((

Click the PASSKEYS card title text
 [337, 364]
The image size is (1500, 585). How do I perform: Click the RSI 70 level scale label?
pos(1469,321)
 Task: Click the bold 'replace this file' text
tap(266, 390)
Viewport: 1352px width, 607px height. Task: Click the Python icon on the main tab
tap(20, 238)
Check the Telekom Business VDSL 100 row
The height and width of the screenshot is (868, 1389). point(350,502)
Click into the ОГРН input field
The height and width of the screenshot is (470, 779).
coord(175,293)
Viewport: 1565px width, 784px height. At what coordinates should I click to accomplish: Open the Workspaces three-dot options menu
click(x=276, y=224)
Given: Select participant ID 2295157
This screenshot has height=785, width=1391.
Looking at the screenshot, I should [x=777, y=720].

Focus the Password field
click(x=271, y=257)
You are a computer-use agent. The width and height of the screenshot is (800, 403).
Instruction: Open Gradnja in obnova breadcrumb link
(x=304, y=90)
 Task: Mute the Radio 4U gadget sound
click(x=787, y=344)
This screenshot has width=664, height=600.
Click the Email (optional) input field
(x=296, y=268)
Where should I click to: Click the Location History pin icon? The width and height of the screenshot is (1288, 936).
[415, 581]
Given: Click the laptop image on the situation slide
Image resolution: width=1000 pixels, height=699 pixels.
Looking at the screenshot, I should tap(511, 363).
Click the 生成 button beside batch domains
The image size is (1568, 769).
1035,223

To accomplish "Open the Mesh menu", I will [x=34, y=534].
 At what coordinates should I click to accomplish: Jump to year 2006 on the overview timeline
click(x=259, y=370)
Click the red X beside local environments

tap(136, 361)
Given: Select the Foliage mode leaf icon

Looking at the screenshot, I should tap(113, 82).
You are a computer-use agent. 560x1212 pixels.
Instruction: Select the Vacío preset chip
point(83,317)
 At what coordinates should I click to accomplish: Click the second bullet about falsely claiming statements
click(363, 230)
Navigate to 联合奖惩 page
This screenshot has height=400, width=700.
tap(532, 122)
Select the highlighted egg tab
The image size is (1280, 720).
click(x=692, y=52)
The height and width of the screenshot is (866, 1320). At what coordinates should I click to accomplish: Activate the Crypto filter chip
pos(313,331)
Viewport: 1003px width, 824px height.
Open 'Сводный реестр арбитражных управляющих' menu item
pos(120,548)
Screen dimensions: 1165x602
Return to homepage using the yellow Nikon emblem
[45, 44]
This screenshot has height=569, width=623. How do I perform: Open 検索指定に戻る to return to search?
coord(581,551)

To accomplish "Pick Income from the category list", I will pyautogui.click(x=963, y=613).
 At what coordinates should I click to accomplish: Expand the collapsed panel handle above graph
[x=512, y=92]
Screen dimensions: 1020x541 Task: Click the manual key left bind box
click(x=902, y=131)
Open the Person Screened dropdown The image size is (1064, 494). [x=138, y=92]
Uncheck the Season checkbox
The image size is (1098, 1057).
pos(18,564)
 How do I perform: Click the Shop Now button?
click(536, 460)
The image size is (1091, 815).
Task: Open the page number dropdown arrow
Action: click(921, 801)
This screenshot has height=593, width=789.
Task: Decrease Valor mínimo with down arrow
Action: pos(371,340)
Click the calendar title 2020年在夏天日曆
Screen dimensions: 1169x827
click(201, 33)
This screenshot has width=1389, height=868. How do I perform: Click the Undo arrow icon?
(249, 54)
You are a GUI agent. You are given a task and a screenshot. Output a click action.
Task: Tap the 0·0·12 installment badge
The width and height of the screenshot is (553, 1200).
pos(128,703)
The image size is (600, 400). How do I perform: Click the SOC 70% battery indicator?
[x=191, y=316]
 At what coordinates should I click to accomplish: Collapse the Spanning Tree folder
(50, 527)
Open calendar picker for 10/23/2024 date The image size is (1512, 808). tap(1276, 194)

))

- **Problem requirements**
Scan the data for the string "will" and copy each line in which it occurs.

- **Answer space**
To accomplish "Open the Mesh menu", I will [x=34, y=534].
To accomplish "Pick Income from the category list", I will pyautogui.click(x=963, y=613).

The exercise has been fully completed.